Yolun doğru olduğuna eğer inanıyorsan
Yükün ağırlığına artık sabret yiğidim!
Yolun sonu rıza-i ilahîdir diyorsan,
Yoldaki yokuşlara biraz sabret yiğidim!
Yoluna tepeler çıksa, sert kayalar dizilse
Bu yolda çok yorulsan ve iflahın kesilse
Tarık bin Ziyad gibi önüne okyanus çıksa,
Atını mahmuzlayıp sür denize yiğidim!
Ebu Lehepler çıkıp yoluna diken saçsalar
Ebu Cehiller çıkıp yoluna kuyu kazsalar
Ümeyyeler çıkıp da seni kırbaçlasalar
Bilal-i Habeşi ol bu yolda, sabret yiğidim!
Elinden mi aldılar yerin, yurdun, mekânın?
O münafıklardan kurtarmaya bak canın
Mülkün sahibi Allah, dünya senin vatanın
Yeryüzü mekânın olsun, kur tahtını yiğidim!
Arkana dönüp bakma, gözün ufukta olsun
Dünya malını mülkünü bırak, arkana kalsın
Sabrın ve kanaatin senin servetin olsun
Dünya onların olsun, ukba senin yiğidim!
Seni terk eden dostlar, yolları açık olsun.

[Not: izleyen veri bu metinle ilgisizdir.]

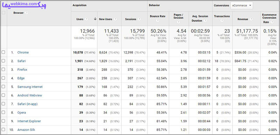Image resolution: width=280 pixels, height=135 pixels.
Task: Click the help icon beside Browser header
Action: [x=27, y=13]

Sana engel olanlar, varsın dostun olmasın
Duyma hakaretleri, bırak mahşere kalsın
Senin dava dostların sana yeter yiğidim!
Önden giden atlılar yorulmadan koştular
Cihana dağıldılar, gönüllere taht kurdular
Yıllar geçti gelmedin, hep seni beklediler
Şimdi ensar oldular, bekletme gel yiğidim!
Kader bir yol gösterdi sana, anlamalısın
Susamış gönüllere bir kâse su olmalısın
Sessiz çığlıklar atan cihanı duymalısın
Önden giden atlılara yetiş artık yiğidim!
Her kar kış sonunda güller, çiçekler açar
Lale, sümbül, menekşe etrafa koku saçar
Her bahçıvanın işi, bağına güller diker
Al çapayı eline, bir gül de sen dik yiğidim!